The experiment was carried out in the experimental base of Qiqihar Branch of Heilongjiang Academy of Agricultural Sciences (47o15' 48.58 N, 123o41' 18.64 E) from 2022 to 2023. Using sand cultivation in pots, selecting a plastic pail measuring 30 cm in height and 28 cm in diameter, drilling six holes with a diameter of 0.5 cm at the bottom of the bucket and laying a gauze mesh and sowing soybean seeds that were full of grains, keeping 4 seedlings per pot. From the time of seeding until the opposite true leaves had fully expanded, 500 ml of water was poured every days. Following the leaves’ expansion, watering 500 ml Hoagland nutrient solution every day. At the three-leaf stage of soybean growth, the mepiquat chloride solution was uniformly sprayed on the leaves and drought stress was performed after 3 days. The nutrient solution mixed with 15 % PEG-6000 was irrigated every day for drought stress treatment. The experiment was set up for six treatments altogether. (1) Control group (CK): Hoagland nutrient solution was watered once a day to maintain normal water conditions (Waheed et al., 2019); (2) S0: Hoagland nutrition solution with 15% PEG-6000 was irrigated once a day as a drought stress therapy; (3) S100: drought stress treatment + 100 mg/L mepiquat solution; (4) S300: drought stress treatment + 300 mg/L mepiquat solution; (5) S500: drought stress treatment + 500 mg/L mepiquat solution; (6) S700: drought stress treatment + 700 mg/L mepiquat solution; after the drought treatment, samples were taken at 3, 6, 9 and 12 days for each treatment and three pots of each treatment were sampled for a total of four times.
 
Indicators and methods
 
Determination of dry matter weight
 
The soybean plants on the 12th day after drought stress were taken, three pots for each treatment and washed with clean water. Each pot was divided into different parts of leaves, stems, Petiole and roots into envelope bags and de-enzymed in an oven at 105oC for 30 minutes and then dried to constant weight at 65oC to measure dry weight.
 
Determination of antioxidant enzyme activity
 
With a small adjustment, the crude enzyme solution was extracted using Shamsul et al. (2012) methodology. The leaves weighed 0.2 g in a mortar, were ground into a powder using liquid nitrogen, combined with a tiny quantity of quartz sand, mixed with 50 mmol/L of phosphate buffer that had been chilled beforehand (including 1% polyvinylpyrrolidone and 0.1 mmol/L EDTA) and homogenized in a freezing bath.
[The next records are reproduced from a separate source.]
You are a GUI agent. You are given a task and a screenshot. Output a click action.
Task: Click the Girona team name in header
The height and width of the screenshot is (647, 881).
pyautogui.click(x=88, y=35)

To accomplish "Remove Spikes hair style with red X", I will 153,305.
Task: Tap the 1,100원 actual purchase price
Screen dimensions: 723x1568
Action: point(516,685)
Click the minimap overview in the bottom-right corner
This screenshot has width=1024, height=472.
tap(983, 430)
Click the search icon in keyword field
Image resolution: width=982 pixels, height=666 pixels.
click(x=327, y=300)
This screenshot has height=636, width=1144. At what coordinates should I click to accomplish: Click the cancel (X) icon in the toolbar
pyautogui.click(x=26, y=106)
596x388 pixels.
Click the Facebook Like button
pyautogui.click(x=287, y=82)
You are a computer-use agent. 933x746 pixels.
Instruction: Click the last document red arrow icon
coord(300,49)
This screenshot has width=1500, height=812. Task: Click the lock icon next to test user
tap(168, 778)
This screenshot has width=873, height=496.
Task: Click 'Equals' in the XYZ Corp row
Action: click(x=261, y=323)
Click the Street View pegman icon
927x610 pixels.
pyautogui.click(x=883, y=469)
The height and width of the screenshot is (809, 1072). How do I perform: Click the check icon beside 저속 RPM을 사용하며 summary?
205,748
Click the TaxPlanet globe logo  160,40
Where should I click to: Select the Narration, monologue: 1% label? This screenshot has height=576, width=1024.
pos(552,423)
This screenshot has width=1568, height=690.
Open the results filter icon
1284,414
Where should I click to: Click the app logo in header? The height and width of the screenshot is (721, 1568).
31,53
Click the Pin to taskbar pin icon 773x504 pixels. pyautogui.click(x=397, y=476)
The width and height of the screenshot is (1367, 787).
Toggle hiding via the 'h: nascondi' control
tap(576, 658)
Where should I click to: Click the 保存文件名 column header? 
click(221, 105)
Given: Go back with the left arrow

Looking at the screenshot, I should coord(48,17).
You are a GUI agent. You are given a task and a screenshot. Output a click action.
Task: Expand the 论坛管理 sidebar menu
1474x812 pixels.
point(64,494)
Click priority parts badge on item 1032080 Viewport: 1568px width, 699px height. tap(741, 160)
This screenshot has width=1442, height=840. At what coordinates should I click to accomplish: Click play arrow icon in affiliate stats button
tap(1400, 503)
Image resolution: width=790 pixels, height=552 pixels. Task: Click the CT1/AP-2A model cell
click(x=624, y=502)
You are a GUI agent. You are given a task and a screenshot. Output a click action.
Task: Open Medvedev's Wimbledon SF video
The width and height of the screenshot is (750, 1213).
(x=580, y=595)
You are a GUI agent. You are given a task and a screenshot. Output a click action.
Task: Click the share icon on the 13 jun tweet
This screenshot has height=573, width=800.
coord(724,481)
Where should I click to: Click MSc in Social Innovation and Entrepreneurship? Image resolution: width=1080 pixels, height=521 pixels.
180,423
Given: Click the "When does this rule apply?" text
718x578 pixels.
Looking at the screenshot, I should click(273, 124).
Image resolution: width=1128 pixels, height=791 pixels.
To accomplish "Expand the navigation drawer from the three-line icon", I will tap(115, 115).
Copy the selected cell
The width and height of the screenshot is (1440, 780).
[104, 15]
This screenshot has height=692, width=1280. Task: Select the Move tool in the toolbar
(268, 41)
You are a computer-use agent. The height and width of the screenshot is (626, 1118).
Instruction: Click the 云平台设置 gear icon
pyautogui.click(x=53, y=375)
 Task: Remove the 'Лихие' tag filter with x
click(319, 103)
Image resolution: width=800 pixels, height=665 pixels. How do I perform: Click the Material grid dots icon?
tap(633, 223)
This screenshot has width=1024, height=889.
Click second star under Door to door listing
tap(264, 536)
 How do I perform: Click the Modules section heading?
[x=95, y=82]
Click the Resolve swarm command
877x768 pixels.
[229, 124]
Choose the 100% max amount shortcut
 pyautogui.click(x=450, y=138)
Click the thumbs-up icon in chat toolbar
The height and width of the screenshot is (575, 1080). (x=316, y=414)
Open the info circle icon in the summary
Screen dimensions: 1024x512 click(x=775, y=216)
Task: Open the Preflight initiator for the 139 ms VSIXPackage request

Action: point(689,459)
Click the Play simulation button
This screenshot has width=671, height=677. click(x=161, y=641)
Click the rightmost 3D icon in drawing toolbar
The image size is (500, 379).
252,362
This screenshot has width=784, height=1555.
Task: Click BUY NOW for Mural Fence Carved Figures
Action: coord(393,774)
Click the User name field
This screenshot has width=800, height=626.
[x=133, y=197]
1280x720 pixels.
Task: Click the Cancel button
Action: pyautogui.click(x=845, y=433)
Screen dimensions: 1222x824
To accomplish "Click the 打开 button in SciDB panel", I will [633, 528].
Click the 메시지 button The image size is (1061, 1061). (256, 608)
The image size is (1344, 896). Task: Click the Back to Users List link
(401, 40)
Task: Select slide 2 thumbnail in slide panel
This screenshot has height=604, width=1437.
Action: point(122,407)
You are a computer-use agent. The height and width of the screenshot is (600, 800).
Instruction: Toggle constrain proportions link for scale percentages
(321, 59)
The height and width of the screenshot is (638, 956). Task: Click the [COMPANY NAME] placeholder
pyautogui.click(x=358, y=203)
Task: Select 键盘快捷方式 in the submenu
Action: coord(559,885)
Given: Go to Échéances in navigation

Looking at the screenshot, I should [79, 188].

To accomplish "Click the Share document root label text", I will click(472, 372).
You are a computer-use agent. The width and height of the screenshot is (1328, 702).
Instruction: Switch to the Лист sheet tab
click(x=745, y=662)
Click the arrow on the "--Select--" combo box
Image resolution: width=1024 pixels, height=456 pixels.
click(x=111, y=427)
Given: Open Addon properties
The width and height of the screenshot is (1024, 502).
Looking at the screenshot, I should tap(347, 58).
The mixture was then fixed into 5 mL centrifuge tubes, centrifuged for 30 minutes at a low temperature of 13,000 r/min and the supernatant was set aside for analysis. Nitrogen blue tetrazolium (NBT) was photochemically reduced to measure SOD activity and 50% blockage of NBT reduction was considered one unit of enzyme activity (U); The absorbance value falling by 0.01 per minute was determined as one unit of activity of the enzyme (U) by employing hydrogen peroxide reduction to measure CAT activity. The guaiacol technique was employed to quantify POD activity and a 0.01 per minute change in absorbance was considered one unit of enzyme activity (U); APX activity was measured using Krivosheeva et al., (1996) and the decrease of ascorbic acid (ASA) per unit of time was calculated as APX activity.
 
Measurement of endogenous hormones
 
Using high performance liquid chromatography, the contents of gibberellin (GA3), indole acetic acid (IAA), zeatin (ZA) and abscisic acid (ABA) were ascertained (Waters ACQUITY Arc, USA) (Han et al., 2009).
 
Data analysis tools
 
Excel 2010 was selected for data processing and graphing, SPSS 21.0 for one-way ANOVA and significance test.

RESULTS AND DISCUSSION

Effects of mepiquat chloride on soybean dry matter accumulation under drought stress

It can be seen from Table 1 that the growth of soybean seedlings was inhibited and the application of mepiquat chloride could alleviate the inhibitory effect of drought stress on the growth of soybean seedlings to varying degrees. The dry weight of leaves, stem, petiole and roots was significantly higher than that of S0 treatment and the root-shoot ratio was significantly reduced. The dry weight of S100 treatment was significantly higher than that of S300, S500 and S700 treatments and the root-shoot ratio was the opposite.

Table 1: Effects of mepiquat chloride on dry weight and root-shoot ratio of soybean seedlings under drought stress.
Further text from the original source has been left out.